Market looks weak and is likely to slide further down. The Nifty can come down to test the support range between 5367 and 5341; however, we do not envisage a close below the major support level of 5355. On the contrary, today being the fifty day of this current downswing it may stage a recovery rally on the back of short covering-more so, because today is the settlement day for the July clearing of derivatives.

The international cues are mixed: Dow fell from the day’s high by 50 points to close at 10498. Nasdaq lost ground by just above 1% to close at 2265 and the S&P 500 closed at 1106; Asian markets are emitting mixed signals with most of them are in the red while some are marginally in the green. The major ones like Japan, Hong Kong, Singapore, Taiwan, South Korea and Australia are trading in the negative territory as we write this Market Outlook.

Chances are we would also be testing lower levels between 5368 and 5341 as hinted above. Thus, initially some weakness is only expected. If the major heavy weight Reliance does not fall below the 1000-mark, it can put quite a bit of pressure on the Nifty.

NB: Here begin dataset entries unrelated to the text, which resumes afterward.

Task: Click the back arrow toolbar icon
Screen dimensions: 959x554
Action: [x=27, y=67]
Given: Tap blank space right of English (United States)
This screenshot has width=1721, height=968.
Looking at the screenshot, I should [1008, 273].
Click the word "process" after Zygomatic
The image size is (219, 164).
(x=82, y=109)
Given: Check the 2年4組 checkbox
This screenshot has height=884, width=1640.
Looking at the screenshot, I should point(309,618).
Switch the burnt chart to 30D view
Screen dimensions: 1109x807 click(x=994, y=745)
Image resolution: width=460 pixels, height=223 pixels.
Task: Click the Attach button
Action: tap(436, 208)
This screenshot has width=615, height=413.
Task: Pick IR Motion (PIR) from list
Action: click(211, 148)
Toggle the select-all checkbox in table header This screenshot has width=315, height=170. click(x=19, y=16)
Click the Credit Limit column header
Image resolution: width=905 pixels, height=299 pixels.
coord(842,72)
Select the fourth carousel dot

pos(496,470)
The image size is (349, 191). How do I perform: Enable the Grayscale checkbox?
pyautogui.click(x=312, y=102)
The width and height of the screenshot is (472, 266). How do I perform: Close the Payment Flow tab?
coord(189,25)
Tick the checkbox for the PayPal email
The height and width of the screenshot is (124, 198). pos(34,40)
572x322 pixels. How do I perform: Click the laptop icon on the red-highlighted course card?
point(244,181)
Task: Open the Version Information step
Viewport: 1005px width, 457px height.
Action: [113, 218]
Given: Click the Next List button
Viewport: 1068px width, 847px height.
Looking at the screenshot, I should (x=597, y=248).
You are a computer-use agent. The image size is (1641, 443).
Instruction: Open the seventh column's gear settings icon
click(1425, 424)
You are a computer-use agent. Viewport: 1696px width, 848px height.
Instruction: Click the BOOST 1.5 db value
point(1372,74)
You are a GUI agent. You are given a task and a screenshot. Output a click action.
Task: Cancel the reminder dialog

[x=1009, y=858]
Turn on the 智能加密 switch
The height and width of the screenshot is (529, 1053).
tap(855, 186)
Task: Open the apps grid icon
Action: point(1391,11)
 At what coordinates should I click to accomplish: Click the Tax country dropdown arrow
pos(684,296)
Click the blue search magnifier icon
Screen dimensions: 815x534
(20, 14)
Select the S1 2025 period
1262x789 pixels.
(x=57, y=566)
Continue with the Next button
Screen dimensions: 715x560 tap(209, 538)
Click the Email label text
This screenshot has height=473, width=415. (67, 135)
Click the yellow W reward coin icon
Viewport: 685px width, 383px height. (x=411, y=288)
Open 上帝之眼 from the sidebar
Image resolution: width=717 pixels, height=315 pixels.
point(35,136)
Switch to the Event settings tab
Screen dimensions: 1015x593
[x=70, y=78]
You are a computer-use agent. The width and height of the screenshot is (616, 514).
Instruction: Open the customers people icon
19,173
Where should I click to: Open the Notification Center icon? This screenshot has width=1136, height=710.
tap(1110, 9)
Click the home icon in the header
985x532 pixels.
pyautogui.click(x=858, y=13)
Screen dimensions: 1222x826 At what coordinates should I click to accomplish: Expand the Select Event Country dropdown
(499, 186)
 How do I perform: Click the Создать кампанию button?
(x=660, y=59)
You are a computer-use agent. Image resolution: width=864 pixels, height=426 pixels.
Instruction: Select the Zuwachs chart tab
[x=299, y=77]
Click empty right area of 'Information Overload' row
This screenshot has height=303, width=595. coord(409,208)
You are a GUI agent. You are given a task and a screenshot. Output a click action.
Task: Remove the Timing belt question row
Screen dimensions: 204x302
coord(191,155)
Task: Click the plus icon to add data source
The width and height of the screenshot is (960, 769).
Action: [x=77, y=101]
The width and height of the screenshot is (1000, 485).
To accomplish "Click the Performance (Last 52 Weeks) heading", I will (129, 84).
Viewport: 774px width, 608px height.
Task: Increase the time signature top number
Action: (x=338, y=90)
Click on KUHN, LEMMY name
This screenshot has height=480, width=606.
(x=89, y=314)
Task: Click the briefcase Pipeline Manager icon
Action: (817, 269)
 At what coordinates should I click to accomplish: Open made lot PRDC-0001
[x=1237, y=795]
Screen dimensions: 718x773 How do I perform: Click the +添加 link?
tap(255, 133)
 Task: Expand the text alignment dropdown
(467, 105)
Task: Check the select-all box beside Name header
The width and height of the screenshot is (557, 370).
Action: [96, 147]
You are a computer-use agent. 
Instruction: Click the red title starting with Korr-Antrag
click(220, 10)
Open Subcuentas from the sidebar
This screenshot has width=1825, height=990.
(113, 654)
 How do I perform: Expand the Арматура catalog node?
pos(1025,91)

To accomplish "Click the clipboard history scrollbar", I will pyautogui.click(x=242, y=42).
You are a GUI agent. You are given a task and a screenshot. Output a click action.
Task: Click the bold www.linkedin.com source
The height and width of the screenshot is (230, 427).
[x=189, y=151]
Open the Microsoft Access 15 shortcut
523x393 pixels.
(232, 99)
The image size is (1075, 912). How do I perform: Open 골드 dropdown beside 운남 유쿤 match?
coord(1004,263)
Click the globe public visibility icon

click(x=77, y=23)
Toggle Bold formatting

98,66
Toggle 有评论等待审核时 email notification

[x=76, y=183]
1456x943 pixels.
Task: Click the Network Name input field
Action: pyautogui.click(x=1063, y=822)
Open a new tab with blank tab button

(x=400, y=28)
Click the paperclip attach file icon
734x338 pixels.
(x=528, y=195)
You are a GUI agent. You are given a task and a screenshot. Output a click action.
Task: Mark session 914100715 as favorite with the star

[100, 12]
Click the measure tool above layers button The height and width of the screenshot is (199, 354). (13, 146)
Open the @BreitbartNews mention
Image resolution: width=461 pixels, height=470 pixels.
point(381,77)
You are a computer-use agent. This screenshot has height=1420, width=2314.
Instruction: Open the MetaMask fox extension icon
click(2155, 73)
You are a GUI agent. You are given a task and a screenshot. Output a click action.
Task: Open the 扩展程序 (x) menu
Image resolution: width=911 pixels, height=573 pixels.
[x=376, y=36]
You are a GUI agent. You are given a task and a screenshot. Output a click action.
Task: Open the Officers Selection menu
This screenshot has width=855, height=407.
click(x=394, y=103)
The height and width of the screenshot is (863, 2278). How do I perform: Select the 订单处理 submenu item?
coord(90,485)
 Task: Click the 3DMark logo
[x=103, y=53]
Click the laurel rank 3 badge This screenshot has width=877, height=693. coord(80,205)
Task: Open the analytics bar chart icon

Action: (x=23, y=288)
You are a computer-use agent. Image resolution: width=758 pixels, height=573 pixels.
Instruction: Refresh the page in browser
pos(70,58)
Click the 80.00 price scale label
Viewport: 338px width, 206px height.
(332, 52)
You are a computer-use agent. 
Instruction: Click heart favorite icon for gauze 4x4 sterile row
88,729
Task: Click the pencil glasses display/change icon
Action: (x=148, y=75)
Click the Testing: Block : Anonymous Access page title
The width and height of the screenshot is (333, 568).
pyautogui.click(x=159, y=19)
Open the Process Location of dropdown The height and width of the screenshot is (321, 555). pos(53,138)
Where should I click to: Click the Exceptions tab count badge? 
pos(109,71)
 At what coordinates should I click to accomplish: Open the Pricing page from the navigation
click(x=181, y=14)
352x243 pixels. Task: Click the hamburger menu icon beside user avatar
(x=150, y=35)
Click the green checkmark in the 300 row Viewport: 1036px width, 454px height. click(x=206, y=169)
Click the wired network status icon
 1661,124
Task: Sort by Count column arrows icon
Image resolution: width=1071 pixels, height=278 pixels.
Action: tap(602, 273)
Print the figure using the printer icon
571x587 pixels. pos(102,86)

Any weak close, even if it be above the Nifty level of 5355 but below yesterday’s close of 5397 would signal continued weakness and then we need to watch out tomorrow’s trading activity fairly closely to get a some more clarity towards a possible termination of the erstwhile intermediate uptrend that began from the low of May 25 at 4786 for the index.

Unless the weekly close tomorrow happens above the Nifty level of 5450, the overhang of weakness would remain.

Rajat K. Bose

Notes:
* All prices relate to the NSE, unless otherwise mentioned.
*

Stop-loss levels are given so that there is a level below/above, which the market will tell us that the call has gone wrong. Stop-loss is an essential risk control mechanism; it should always be there.

*

Book, at least, part profits when the prices reach their targets; if you continue to hold on to positions then use trailing stops to lock in your profits.

*

Don't chase a stock, if you are unable to buy a stock because it hits circuit levels on successive days, don't buy that.

* The analyst and his clients may or may not have positions in the securities mentioned above.
*

Trading involves considerable risk. Trade at your own risk to the extent you are comfortable. The analyst shall not be responsible for any losses incurred for acting on these recommendations.